In a Scoring Rut? Try these Ideas. - The Hockey Focus

Scoring ruts happen to every hockey player—from mites to NHLers. The key is shifting focus from goals to process. Here are practical, player-driven ways to break out of one.


1. Change the Definition of “Success”

When players chase goals, they often squeeze the stick.

Instead, focus on controllables:

  • Win puck battles
  • Get shots on net (any kind)
  • Drive the net hard
  • Make the right play, not the highlight play

Goals usually follow when pressure drops.


2. Simplify the Shot

During a rut, players overthink shooting.

Try this:

  • Shoot earlier, not harder
  • Aim for pads → rebounds
  • Stop looking for corners
  • One-touch shots instead of dusting the puck off

“Ugly” goals count the same.


3. Get to Scoring Areas Without the Puck

Many ruts aren’t shooting problems—they’re spacing problems.

  • Arrive at the net early
  • Find soft ice in the slot
  • Stop at the crease instead of looping past it
  • Be available for rebounds and tips

You can’t score where you aren’t.


4. Do Something That Builds Confidence (Non-Scoring)

Confidence is cumulative.

  • Throw a big hit
  • Block a shot
  • Win a key faceoff
  • Make a clean breakout pass
  • Draw a penalty

One positive shift can flip the night.


5. Change One Small Habit

Not your whole game—just one variable.

Examples:

  • Different stick lie or tape job
  • Shoot off the opposite foot more
  • Crash the net instead of curling wide
  • Start shooting on 2-on-1s instead of passing

New inputs often reset old patterns.


6. Watch Video of Your Best Goals (Not Misses)

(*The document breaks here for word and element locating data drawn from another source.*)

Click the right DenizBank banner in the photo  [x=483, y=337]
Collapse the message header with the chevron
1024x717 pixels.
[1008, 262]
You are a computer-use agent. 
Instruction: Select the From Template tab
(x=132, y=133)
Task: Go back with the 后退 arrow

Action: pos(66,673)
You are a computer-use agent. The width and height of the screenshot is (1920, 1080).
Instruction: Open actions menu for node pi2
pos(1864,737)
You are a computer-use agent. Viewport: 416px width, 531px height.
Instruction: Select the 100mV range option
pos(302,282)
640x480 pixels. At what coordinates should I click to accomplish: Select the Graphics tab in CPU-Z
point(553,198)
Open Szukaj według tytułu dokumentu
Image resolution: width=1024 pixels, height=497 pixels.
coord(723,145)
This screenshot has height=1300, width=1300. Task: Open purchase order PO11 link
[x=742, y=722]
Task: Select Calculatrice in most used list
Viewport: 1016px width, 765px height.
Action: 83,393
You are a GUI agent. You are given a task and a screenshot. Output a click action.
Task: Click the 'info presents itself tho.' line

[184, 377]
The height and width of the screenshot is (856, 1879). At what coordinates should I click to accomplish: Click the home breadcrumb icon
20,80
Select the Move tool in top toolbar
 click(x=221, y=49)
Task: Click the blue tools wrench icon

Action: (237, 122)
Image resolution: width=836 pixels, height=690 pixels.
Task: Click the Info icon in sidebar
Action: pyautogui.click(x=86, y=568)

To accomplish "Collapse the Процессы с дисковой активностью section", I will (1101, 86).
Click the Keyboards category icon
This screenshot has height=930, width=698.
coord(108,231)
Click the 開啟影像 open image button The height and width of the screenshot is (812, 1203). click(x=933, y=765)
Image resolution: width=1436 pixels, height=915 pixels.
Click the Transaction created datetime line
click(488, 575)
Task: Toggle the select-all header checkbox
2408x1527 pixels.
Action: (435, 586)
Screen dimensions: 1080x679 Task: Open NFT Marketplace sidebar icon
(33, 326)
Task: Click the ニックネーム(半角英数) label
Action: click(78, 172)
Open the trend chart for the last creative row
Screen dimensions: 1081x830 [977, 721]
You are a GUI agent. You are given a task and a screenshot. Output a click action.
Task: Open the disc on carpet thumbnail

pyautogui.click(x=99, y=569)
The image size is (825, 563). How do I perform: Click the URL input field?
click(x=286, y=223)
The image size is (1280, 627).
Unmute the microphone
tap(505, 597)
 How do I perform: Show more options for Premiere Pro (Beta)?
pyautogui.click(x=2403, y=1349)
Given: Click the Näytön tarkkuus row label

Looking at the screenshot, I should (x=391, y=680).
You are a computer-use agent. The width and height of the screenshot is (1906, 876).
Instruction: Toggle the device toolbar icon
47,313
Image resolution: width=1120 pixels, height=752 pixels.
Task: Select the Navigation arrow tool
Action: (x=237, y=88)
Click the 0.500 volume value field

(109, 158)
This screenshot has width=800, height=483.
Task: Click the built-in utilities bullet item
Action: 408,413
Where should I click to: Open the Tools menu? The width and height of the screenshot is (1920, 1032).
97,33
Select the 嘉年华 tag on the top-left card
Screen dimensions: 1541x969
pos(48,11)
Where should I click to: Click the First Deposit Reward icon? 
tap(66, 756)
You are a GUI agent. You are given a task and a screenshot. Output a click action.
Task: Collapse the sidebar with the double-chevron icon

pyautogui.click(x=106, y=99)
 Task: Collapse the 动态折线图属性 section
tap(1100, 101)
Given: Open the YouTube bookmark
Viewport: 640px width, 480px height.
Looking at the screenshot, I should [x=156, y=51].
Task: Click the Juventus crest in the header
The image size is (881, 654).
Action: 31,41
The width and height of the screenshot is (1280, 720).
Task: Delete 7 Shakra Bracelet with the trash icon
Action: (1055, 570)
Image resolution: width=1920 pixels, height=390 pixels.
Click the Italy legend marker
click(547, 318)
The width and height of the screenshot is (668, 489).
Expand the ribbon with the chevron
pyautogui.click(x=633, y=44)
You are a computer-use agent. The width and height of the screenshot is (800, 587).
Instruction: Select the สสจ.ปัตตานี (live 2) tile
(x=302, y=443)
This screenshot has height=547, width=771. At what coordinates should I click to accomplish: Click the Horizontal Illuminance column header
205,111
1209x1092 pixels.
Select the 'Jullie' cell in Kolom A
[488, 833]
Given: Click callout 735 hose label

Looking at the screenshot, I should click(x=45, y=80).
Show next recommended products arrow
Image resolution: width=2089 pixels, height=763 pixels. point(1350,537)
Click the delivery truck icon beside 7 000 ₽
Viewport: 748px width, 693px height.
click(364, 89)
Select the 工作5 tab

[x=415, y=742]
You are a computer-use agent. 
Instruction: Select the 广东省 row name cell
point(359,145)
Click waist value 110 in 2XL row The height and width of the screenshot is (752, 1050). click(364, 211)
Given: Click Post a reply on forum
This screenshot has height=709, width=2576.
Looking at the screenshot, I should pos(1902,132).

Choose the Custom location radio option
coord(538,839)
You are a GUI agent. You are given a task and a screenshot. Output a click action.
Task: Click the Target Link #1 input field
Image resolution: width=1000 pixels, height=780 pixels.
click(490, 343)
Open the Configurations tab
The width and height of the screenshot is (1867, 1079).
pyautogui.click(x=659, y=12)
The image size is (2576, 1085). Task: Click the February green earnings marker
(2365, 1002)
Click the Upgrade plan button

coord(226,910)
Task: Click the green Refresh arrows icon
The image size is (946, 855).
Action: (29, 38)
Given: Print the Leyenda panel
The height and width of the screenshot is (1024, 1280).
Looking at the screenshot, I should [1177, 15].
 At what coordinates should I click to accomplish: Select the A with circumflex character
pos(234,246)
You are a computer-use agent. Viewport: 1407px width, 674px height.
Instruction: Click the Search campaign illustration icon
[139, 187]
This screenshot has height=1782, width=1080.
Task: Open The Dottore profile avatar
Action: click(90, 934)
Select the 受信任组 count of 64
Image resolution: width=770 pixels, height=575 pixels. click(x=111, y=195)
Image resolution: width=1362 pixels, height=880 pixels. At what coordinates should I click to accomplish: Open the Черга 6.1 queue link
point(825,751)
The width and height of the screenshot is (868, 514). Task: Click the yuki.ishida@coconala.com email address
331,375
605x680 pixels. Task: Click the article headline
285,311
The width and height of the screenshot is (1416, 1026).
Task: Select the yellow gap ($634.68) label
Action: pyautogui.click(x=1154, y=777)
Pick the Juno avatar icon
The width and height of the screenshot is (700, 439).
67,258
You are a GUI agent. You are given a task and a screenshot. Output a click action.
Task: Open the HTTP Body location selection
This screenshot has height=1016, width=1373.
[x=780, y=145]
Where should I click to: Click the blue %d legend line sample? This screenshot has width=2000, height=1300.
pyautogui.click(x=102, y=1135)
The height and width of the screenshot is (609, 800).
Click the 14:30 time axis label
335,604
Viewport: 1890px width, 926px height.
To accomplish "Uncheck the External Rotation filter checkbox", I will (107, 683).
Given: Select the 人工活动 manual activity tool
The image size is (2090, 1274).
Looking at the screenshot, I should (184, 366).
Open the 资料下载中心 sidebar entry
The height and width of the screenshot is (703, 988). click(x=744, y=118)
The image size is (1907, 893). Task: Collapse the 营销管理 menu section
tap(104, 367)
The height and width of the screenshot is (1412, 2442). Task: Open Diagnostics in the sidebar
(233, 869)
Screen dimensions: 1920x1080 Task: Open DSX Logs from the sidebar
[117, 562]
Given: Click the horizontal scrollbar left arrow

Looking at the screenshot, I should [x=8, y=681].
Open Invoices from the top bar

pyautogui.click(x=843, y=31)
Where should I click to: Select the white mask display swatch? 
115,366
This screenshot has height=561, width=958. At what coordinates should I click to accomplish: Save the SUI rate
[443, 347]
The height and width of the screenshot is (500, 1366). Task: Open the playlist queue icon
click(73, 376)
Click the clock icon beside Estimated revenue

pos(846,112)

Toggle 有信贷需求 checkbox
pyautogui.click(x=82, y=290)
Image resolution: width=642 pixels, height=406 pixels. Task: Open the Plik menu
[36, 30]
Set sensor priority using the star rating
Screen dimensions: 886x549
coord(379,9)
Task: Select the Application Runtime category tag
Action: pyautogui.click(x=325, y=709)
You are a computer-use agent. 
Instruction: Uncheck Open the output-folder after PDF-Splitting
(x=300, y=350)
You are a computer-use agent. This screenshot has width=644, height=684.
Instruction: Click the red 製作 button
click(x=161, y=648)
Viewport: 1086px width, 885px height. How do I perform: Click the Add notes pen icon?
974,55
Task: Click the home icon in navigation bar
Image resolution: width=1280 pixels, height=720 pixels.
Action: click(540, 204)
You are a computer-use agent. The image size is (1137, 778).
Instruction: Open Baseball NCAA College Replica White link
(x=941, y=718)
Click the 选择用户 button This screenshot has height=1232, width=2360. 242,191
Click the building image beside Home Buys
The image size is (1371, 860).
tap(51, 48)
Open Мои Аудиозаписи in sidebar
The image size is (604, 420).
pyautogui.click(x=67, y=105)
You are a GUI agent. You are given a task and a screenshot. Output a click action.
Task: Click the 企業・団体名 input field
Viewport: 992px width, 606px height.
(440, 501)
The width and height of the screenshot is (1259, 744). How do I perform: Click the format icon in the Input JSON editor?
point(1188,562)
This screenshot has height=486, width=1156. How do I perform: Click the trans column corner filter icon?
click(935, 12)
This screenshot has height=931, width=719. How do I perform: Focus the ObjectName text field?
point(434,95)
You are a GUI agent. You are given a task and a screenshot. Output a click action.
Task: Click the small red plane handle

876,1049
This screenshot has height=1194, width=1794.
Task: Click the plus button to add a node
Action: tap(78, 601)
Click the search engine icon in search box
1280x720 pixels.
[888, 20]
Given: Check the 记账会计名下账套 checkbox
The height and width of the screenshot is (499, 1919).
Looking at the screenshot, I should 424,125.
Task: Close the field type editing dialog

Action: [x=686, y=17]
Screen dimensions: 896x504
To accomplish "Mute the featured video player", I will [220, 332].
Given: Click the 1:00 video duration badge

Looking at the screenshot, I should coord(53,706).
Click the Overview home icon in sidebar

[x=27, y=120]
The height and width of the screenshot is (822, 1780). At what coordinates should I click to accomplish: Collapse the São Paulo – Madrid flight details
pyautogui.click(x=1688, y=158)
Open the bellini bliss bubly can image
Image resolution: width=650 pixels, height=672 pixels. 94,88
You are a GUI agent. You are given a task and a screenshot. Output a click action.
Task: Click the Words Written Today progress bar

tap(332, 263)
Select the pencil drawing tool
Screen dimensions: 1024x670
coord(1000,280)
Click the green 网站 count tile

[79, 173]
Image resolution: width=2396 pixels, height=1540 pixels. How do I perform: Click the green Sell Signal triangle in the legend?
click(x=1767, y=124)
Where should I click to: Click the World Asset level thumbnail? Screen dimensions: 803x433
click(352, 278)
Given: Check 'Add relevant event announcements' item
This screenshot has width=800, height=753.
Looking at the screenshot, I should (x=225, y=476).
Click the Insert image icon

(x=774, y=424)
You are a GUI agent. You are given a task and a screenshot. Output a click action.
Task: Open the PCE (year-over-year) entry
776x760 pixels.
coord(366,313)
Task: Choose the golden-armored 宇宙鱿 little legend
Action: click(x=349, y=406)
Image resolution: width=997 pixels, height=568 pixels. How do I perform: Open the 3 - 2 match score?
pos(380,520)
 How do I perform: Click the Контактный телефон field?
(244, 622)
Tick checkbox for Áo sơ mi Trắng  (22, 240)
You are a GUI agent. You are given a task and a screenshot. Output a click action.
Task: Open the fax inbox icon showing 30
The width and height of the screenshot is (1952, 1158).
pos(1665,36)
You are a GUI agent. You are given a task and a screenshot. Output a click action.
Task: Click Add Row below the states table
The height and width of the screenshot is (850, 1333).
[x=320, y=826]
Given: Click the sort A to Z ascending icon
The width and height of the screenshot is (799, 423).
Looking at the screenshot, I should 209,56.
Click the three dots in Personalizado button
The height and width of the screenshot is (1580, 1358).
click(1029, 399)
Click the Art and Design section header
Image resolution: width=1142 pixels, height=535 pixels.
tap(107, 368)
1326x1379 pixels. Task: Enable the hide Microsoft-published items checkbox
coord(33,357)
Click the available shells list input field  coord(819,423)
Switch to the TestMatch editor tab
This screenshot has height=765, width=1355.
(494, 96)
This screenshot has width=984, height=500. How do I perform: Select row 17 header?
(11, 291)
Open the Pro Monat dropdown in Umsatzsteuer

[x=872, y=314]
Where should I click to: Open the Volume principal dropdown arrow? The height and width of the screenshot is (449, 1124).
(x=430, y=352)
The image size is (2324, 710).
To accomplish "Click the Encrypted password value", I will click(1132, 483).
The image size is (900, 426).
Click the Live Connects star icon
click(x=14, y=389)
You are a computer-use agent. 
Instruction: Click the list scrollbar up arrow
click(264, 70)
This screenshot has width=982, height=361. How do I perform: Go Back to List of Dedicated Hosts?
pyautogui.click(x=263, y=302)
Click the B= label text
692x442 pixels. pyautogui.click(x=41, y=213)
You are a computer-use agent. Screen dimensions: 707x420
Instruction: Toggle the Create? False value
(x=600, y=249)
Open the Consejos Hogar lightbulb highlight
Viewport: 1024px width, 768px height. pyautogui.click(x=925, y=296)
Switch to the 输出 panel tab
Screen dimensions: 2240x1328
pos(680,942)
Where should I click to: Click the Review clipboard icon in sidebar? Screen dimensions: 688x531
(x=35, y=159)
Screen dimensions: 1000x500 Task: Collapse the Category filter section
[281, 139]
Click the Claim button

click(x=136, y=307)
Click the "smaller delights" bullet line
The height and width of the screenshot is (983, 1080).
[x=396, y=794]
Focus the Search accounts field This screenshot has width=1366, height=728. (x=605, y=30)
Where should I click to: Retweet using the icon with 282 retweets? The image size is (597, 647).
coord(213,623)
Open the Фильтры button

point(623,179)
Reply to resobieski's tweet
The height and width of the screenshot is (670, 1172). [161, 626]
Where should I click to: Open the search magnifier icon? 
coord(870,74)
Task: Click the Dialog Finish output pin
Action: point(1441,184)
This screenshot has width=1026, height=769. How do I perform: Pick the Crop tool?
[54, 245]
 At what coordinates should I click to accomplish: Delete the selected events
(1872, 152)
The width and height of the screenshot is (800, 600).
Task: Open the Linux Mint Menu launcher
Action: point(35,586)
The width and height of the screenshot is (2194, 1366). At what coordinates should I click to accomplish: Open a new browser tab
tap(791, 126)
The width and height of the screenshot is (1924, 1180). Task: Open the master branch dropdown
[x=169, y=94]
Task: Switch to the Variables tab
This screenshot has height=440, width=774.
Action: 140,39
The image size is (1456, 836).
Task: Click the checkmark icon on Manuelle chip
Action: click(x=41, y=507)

Players in ruts often obsess over what’s wrong.

Instead:

  • Watch clips of goals you have scored
  • Notice where you were on the ice
  • Notice how quick and simple the play was

Your game already knows how to score—remind it.


7. Stop Talking About the Rut

Ruts grow when they become a storyline.

  • Don’t count games without goals
  • Don’t joke about it
  • Don’t explain it to teammates

Treat each shift as independent.


8. Get Pucks to the Net Early in Games

Early shots settle nerves.

First 2–3 shifts:

  • Shot from anywhere
  • Net drive
  • Rebound attempt

Even a weak first shot helps.


9. Lean Into Practice Reps

Not more reps—better reps.

  • Game-speed shooting
  • Catch-and-release drills
  • Net-front tips and rebounds
  • Shooting while tired

Confidence comes from repetition under pressure.


10. Remember: Ruts End Automatically

No one stays in a scoring rut forever unless they change their behavior because of it.

The players who break out fastest:

  • Don’t force it
  • Keep competing
  • Trust the process

One Line to Tell Players:

“Do the things that lead to goals, not the things that look like goals.”